Upon exiting the office of prime minister, Al-Ganzouri wrote two volumes of memoirs in another abrupt fashion that was compatible with the spirit of the times. These were published by Dar Al-Shorouk in 2013 and described as the testimony of one of the most dedicated members of the Egyptian establishment that Al-Ganzouri had joined when he returned to Egypt with his PhD a few months after the shocking military defeat of 1967.

“My Path – Years of Hope, Shock and Isolation. From the Village to the Office of Prime Minister” was the first volume of the memoirs that told the story of a middle-class man who had come to Cairo to attend secondary school and had graduated a few years after the beginning of the rule of former president Gamal Abdel-Nasser. The latter had secured the largest possible number of scholarships for university graduates, and in this Al-Ganzouri’s experience was typical of many other high-level civil servants of the Al-Sadat and Mubarak years.

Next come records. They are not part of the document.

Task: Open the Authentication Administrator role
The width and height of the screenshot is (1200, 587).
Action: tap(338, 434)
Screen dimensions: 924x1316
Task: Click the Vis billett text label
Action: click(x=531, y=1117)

Al-Ganzouri’s account of his career in this almost 200-page volume reveals a lot about his professional profile, which was as dedicated as it was uncompromising. It also reveals the path of politics in the higher echelons of the executive under Mubarak, especially during the famous shift in the former president’s rule that started in the late 1990s after two decades in office.

In the early years of his time in office, Al-Ganzouri said in his memoirs, Mubarak had been very careful about choosing his aides and ministers, and he had invested much time and thought in making sure that only those who could perform well were in office. Al-Ganzouri said that this was true of civilian as well as of military assignments.

According to Al-Ganzouri’s memoirs, Mubarak was also very careful about keeping a balance between the military and civilians in high-level executive posts. “He really cared about the best interests of the country,” Al-Ganzouri wrote.

He recalled that in 1984 Mubarak had decided after some second thoughts on keeping his then minister of education, Mustafa Helmi, who also had the title of deputy prime minister, to avoid having three military men in leading positions — Mubarak himself, as a former air-force officer, Kamal Hassan Ali as a former military man and prime minister, and Mohamed Abu Ghazala as minister of defence and deputy prime minister. Al-Ganzouri wrote that Mubarak decided to appoint Helmi rather than Abu Ghazala as first deputy prime minister.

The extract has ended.